The production is quite good. The bass really booms throughout the album, slightly more than what one would expect from a djent record. The separation between the layers is well executed; nothing feels overshadowed. The one major drawback of the present sound is the excessive compression which makes things more linear, albeit much louder. However, this isn’t a surprise by any means since it’s pretty much a prerequisite of the djenty sound.
The album runs rather short, clocking in just slightly over half an hour. This takes away nothing from the quality of the album though. It is laid out with a fairly creative mindset, managing to slide from ‘core’ to ‘prog’ in equal measures while adding and removing all sorts of bits. This approach gives the record an engaging edge and a fresh feeling, that is, when compared to other releases in this niche.
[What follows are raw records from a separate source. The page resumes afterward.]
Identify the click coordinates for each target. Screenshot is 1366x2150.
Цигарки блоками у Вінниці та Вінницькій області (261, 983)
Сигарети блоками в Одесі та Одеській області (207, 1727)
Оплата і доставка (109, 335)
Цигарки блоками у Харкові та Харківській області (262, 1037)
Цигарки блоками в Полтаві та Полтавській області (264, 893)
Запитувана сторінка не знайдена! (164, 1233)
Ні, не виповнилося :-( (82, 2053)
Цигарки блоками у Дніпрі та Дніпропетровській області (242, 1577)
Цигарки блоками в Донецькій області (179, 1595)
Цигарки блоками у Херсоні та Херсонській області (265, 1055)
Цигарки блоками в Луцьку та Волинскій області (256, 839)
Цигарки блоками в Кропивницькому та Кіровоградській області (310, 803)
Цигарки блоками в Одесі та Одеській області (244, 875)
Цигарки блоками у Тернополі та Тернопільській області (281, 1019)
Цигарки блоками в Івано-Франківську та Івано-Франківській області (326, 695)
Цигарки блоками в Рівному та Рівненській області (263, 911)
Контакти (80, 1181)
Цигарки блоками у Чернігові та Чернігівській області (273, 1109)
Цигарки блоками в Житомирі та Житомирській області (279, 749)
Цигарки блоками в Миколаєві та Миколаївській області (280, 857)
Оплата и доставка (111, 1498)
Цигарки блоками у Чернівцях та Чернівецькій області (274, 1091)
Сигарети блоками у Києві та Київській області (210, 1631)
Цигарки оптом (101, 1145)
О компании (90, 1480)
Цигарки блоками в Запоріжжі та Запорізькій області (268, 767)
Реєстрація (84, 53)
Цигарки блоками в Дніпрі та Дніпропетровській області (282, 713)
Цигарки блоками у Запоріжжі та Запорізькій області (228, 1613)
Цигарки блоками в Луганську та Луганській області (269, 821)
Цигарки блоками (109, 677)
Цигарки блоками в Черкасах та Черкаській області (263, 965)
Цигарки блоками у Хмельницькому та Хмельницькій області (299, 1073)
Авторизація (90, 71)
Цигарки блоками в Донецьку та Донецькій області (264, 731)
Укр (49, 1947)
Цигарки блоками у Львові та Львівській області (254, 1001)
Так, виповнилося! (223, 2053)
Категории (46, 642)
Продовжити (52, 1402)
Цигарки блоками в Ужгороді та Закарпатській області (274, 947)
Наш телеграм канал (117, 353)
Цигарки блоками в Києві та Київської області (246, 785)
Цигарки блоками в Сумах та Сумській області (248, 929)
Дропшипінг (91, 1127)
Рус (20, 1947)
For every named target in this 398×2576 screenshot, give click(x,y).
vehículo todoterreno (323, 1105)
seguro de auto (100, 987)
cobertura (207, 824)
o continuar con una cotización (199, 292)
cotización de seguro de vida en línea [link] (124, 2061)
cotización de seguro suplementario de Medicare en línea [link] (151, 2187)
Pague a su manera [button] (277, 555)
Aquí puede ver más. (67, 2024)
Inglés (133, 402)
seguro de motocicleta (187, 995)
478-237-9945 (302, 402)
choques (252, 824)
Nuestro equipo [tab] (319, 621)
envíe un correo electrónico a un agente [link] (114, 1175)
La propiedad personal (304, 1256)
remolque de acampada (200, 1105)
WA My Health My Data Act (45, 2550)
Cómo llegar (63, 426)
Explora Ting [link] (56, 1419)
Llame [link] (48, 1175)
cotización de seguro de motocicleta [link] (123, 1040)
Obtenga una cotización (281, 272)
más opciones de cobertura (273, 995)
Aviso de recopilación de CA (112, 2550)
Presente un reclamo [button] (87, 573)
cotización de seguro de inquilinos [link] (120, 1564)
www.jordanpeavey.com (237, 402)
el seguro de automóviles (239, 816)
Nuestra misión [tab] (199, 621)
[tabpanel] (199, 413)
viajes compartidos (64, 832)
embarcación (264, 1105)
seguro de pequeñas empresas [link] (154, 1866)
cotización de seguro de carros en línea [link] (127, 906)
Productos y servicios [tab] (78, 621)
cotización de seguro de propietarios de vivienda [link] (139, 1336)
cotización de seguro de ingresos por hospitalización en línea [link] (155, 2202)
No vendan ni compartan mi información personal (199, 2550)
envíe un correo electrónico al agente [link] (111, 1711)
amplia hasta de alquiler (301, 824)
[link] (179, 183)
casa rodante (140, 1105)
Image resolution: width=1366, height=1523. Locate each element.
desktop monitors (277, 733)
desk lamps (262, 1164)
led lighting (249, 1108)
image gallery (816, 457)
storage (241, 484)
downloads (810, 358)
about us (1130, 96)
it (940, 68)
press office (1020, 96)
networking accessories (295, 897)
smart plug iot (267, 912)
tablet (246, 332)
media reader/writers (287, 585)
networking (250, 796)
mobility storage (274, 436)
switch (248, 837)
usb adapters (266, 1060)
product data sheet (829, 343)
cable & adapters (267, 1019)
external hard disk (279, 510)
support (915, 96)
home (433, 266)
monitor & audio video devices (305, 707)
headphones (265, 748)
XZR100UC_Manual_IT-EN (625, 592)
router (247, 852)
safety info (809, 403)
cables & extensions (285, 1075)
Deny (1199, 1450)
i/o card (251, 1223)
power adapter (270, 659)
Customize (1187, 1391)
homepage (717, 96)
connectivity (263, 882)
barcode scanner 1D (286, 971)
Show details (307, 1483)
Endless starts out rather predictably with “Onset” which acts as your classic intro. Then “Nucleus” breaks in abruptly without any warning, charging with absolutely massive chugs and growls. There’s even a couple of bursts near the beginning and the end which literally scream Frontierer, and that’s amazing. The song also comes together with a brutal deathcore-esque breakdown sprinkled with glitchy flakes. “Limerence” and “Rupture” smoothly develop the mood of the album, emphasizing the more melodic side of things. “Words Whispered” breaks away a little from this setting, hearkening more to “Nucleus”, sending some sonic balance our way. This is followed by a little interlude which gives a breather to whomever needs one, but just as well adds more nuance to the album’s narrative.
The last three tracks, which also feature the guest musicians, are definitely the highlight of the album. “Withdrawn” stands out as the heaviest song on the record, feeling like it wouldn’t be out of place on a deathcore album (save for the clean parts). Jordan Chase lends his vocal skills on this track, further adding to its weight. “Evade” is an instrumental track that showcases Alan Rigdon’s guitar chops in a very tasteful way in the form of a sweet solo. “Empty Breathing” snugly closes this trip, encompassing almost entirely the vibe of the album. It’s pleasantly layered song that’s equal parts catchy and heavy. Ending the record on a high note is definitely a power move and it’s very satisfying. Personally, “Empty Breathing” chimed most with me, especially with how the memorable vocal tune was carefully knitted on top of the instrumental.
Scarlet Dress may not be reinventing the prog metalcore wheel but they definitely represent it well. Endless may come across as formulaic but it shows a fair amount of promise. There are definitely some spots on the album that absolutely shine. Scarlet Dress have put out a very solid debut (in spite of its rather customary approach) and will definitely grow into a notable act if they keep upping the ante.